このよくわからない記事の中でも、純粋に訳語がわからないという意味で困ったのが「私服広告代行」という言葉。「私服(=カジュアルな服)の広告をめぐる争いなのか?」などと頭を悩ませたが、調べてみると「私服」とは「私人服務器」(プライベート・サーバ)の略語だった。
プライベート・サーバ(エミュレートサーバとも)は、本来は企業が提供しているネットゲームサービスを個人で提供しているサーバ(Wikipedia)。同好の士がオリジナルをまねてプログラムを組んでいるケースもあれば、流出したプログラムを使ったり、改造したりして使っているケースもあるようだ。中国では後者のケースが主で明らかな犯罪だ。
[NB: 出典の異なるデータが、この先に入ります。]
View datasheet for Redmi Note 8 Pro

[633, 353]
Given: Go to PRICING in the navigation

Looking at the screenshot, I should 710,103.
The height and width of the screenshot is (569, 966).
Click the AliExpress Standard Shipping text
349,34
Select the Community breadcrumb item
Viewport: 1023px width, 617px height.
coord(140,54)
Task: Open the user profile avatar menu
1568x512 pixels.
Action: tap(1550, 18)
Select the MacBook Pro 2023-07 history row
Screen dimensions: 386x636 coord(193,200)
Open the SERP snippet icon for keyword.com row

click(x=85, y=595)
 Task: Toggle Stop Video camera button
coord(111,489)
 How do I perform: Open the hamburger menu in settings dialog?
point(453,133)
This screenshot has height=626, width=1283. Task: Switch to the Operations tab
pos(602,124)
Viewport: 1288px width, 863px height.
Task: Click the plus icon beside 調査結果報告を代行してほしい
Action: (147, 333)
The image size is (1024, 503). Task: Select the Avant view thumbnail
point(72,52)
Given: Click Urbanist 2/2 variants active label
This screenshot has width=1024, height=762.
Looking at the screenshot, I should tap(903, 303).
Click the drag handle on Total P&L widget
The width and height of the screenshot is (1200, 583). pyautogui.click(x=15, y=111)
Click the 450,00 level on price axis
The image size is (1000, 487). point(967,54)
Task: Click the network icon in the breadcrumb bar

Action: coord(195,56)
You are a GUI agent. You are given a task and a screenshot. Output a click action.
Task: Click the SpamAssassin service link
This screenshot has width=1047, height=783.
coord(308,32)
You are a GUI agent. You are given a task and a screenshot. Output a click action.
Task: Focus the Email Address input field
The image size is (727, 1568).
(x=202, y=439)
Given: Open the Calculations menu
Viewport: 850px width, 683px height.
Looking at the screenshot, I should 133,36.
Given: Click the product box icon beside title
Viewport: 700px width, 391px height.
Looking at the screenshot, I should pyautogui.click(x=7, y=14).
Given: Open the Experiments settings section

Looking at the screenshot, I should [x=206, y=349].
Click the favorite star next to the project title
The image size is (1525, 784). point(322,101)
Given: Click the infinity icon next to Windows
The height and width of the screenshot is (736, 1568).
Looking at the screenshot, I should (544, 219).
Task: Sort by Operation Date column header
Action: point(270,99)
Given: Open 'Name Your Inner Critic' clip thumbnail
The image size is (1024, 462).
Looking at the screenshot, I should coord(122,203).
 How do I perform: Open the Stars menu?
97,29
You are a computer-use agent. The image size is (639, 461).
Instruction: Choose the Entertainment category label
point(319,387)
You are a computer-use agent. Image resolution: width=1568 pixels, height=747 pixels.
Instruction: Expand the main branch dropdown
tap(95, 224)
企業のネットゲームでは、長く遊んでもらうためにレベルアップを難しくしたり、なかなか手に入らないレアアイテムを作ったりしているが、プライベート・サーバでは改造によってそのあたりのハードルを下げ、低価格かつ短時間で楽しく遊べるようにしているものも多いという。
■サイバー天下統一の利益は約9億円
「騎士攻撃グループ」は当初、プライベート・サーバを立ち上げたが、ユーザー集めに苦戦し利益を出すことができなかったという。そこでプライベート・サーバを宣伝するまとめサイト運営に鞍替え。グーグル中国で「私服広告」で検索すると、その手のサイトは山のように出てくる。ユーザーはこうしたサイトを通じて品定めして、いろいろなプライベート・サーバをわたり歩いているのだろう。
正直、どこまで市場規模があるのかわからない、この「私服広告代行」業界だが、「騎士攻撃グループ」は業界の覇権を握るべく、サーバ攻撃を繰り返したという次第。攻撃用にサーバ200台を借りるという武闘派集団はほぼその目的を達成していたという。
攻撃を開始した2009年8月から2010年12月の逮捕までに少なくとも7000万元(約8億7500万円)の利益をあげることに成功した。オフィスビルを勝ったり、一軒家の豪邸を買ったりと、グループのボスはぶいぶい言わせていた。
■サイバー攻撃大国・中国
中国といえば、今や押しも押されもせぬサイバー攻撃大国。DDoS攻撃といえば、中国人権関係ニュースを多く掲載する博訊網が長らく攻撃対象とされている。他にも米政府など他国への攻撃がしばしば報道されるが、サイバー攻撃は他国を対象としたものだけではない。中国国内でも激しい「サイバー内戦」が繰り広げられているようだ。